Но не менее жаль становится, когда в этих вертепах лицом к лицу сталкиваешься с детьми нищеты и разврата. Вот перед нами мальчик лет девяти: с нахальным, циничным выражением лица и махорочной „цыгаркой“ во рту стоит он перед растрепанной, оборванной женщиной и, едва достигая ей до колен, поднявши голову вверх, охрипшим от пьянства голосом упрекает ее в измене…»

Известным ростовским «антрепренером» был Афанасий Папатриандофило, содержатель «пансиона» для нищих. Пользуясь своими связями в греческой диаспоре, он возил в Ростов целые ватаги мальчишек из Эллады, которых обучал здесь хитрому искусству российского нищебродства. В Таганроге у купца был свой особняк, выстроенный на детские доходы.

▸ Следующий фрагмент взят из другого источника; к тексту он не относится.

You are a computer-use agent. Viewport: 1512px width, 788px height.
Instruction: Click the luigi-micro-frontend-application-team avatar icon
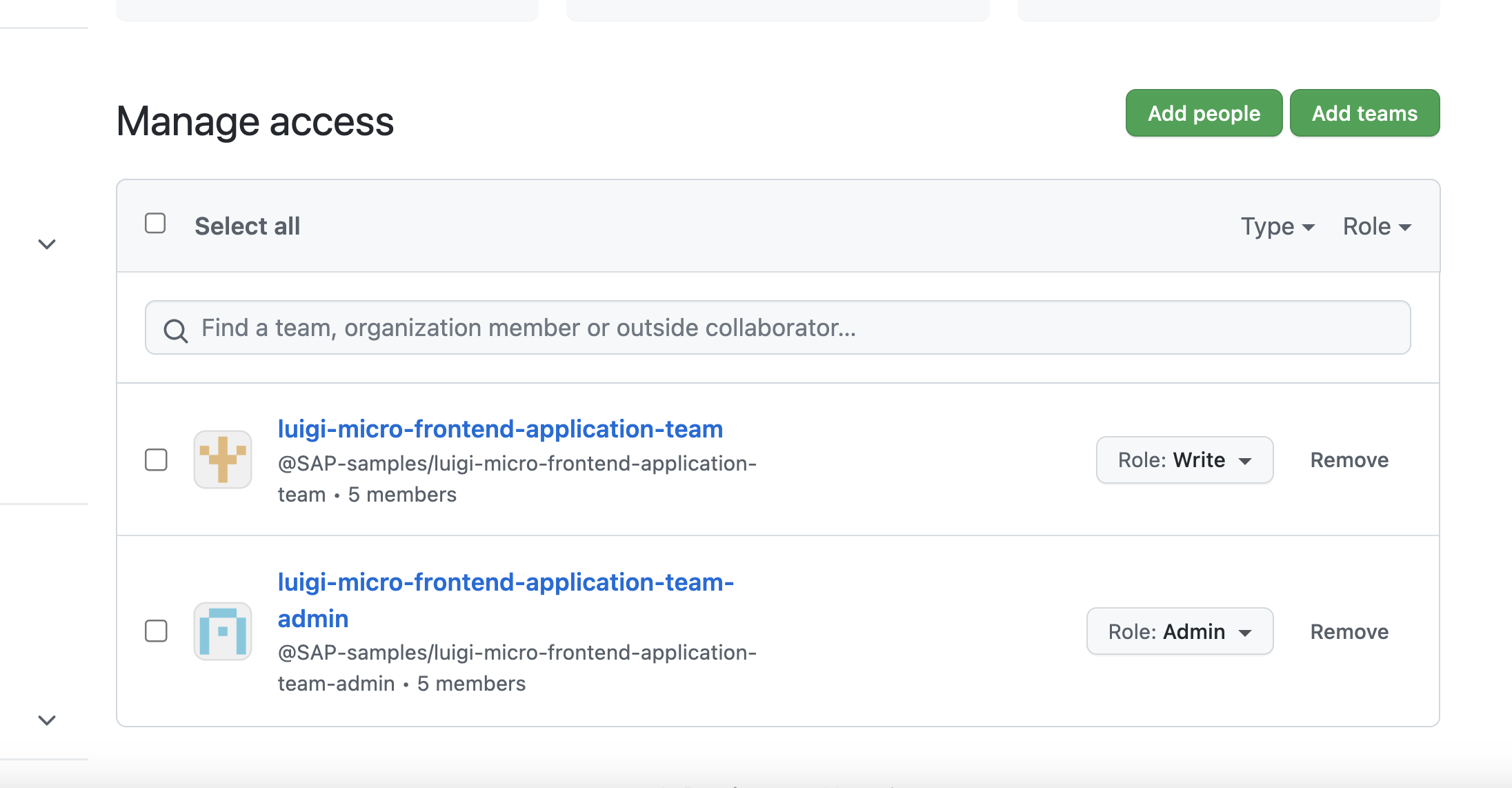pyautogui.click(x=222, y=460)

Мальчишек продавали бродячим комедиантам, в балаган, в цирк, в прислугу. После 8–9 лет в прокат их уже не сдавали, они сами начинали работать «по профессии». Главным образом — воровской.

Всеволод Крестовский в «Петербургских трущобах» так писал об этой категории нищебродов: «Вот группа простоволосых, босоногих девчонок и мальчишек, от пяти до двенадцати лет, в лохмотьях, со спущенными рукавами, в которых они отогревают свои закоченелые от холода руки, то есть одну какую-нибудь руку, потому что пока левая греется, правая остается протянутой к вам за подаянием. Текут у них от холода не то слезы из глаз, не то из носу посторонние капли; и стоят эти дети на холодном каменном помосте не по-людски, а больше всё на одной ноге толкутся, ибо пока одна ступня совершает свое естественное назначение, другая, конвульсивно съежась и скорчась, старается отогреться в висящих лохмотьях. Чуть выходит из церкви богомолец — эта орава маленьких нищих накидывается на него, разом, всей гурьбой, невзирая на весьма чувствительные тычки и пинки нищих взрослых, обступает его с боков и спереди и сзади, иногда теребит за платье и протягивает вверх посинелые ручонки, прося „Христа ради копеечку“ своим надоедливо-пискливым речитативом. Она мешает ему идти, провожает со ступеней паперти и часто шагов на двадцать от места стоянки преследует по мостовой свою жертву, в тщетном ожидании христорадной копеечки. Копеечка, по обыкновению, выпадает им очень редко, и вся орава вперегонку бросается снова на паперть, стараясь занять более выгодные места, в ожидании новых богомольцев. Это — самый жалкий из всех родов нищенствующей братии. Не один из этих субъектов успел уже побывать в исправительном доме, откуда выпущен на поруки людей, с которыми сходятся в стачку по этому поводу нищие взрослые, всегда почти эксплуатирующие нищих малолетних. Все эти мальчишки и девчонки, еще с пелен обреченные на подобную жизнь, являются будущими жертвами порока и преступления; это — либо будущие кандидаты в тюрьму и на каторгу, либо добыча разврата, который застигает их очень рано, если еще раньше разврата не застигнет их смерть. Часто случается, что нищая девочка, едва дойдя до двенадцатилетнего возраста, а иногда еще и раньше, начинает уже в мрачных трущобах Сенной площади, за самую ничтожную плату, отдаваться разврату».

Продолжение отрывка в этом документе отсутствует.